The expansion of the event before France '98 to 32 teams has robbed the group stages of much of the do-or-die element that previously characterised the latter part of the competition's opening phase.

Indeed, prior to the recent draw for the tournament's eight groups, it was generally accepted that the worst thing that could happen any of the favourites was to be landed with one of the two top European sides to miss out on a seeding.

In the event, that fate befell Italy - who must play the Czechs - and Argentina, who were landed with the Dutch. In both instances, as it turned out, there were accusations from back home that the procedure had been rigged.

Having exited early last time the Argentineans are especially aggrieved. The meeting between the South Americans and the Dutch in Frankfurt on June 26th - a repeat of the 1978 final in Buenos Aires which the hosts won 3-1 after extra-time - should prove a particular highlight of the opening weeks and might signal the end of the road for one of those countries with genuine ambitions.

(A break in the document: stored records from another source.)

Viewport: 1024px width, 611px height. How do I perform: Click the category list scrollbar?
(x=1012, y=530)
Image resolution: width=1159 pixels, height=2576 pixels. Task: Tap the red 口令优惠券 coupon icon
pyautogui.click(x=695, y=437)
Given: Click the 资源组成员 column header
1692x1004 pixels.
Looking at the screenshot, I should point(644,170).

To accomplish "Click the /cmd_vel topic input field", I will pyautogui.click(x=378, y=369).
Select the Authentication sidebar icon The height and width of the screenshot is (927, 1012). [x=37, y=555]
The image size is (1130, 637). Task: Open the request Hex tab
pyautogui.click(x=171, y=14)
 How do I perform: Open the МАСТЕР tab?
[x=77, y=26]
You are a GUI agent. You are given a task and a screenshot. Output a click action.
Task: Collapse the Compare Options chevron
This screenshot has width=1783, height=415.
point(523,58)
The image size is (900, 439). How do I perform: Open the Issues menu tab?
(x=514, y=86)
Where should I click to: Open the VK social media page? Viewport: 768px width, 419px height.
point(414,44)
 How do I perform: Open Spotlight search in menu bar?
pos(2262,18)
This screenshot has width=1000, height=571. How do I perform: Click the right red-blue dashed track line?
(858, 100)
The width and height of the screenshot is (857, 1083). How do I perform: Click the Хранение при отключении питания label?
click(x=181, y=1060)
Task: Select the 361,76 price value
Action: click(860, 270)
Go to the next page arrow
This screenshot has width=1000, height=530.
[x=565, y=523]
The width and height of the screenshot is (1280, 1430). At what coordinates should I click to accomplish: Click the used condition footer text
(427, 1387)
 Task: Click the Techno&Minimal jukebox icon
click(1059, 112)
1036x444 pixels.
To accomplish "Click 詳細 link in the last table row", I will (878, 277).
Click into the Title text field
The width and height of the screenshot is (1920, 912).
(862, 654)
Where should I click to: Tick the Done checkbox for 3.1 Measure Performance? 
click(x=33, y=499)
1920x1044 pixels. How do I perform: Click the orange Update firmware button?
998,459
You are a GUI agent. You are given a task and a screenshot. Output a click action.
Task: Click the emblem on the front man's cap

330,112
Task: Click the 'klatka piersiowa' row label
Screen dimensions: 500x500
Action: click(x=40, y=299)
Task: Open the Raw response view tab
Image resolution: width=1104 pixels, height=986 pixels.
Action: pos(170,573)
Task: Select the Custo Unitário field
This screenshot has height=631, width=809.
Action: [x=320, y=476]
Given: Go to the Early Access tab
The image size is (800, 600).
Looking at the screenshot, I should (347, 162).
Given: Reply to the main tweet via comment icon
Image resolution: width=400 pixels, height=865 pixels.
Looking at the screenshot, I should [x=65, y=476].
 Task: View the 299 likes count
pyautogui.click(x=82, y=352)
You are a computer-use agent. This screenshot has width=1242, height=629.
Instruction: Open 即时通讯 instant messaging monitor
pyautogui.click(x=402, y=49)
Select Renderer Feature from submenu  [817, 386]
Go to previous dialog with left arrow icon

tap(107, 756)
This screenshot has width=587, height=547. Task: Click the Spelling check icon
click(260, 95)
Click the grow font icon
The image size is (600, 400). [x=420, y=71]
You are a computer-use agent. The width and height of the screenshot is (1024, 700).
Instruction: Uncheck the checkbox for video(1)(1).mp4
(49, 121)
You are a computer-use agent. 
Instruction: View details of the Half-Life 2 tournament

More generally, the first round should serve as a something of a warm up for the game's bigger names with only those who fall well short of their own best or victim to one of the inevitable surprise packages (France and Portugal as well as Argentina were all casualties last time around) missing out on a place in the knock-out stage of the World Cup finals.

The jostling for the various groups' top spots should add bite to the latter group games, though, as the price for finishing second can prove high indeed.

The prospect of England (potentially serious contenders for once) playing the hosts as early as June 24th will not, for instance, appeal to either national coach. Although the fact that the game would, if Germany topped Group A and the English were runners up in Group B, take place in the tournament's smallest stadium (just under 39,000 seats) might just concern the Leipzig police department more than either of the participating associations.

After that, Italy and Brazil, France and Spain or Portugal and Argentina are just some of the potential second-round clashes and, as the days roll past, the competition is bound to produce its share of heavyweight encounters. . . the heaviest of all, one would like to think, coming on July 9th in Berlin where the 18th world champions will finally be crowned.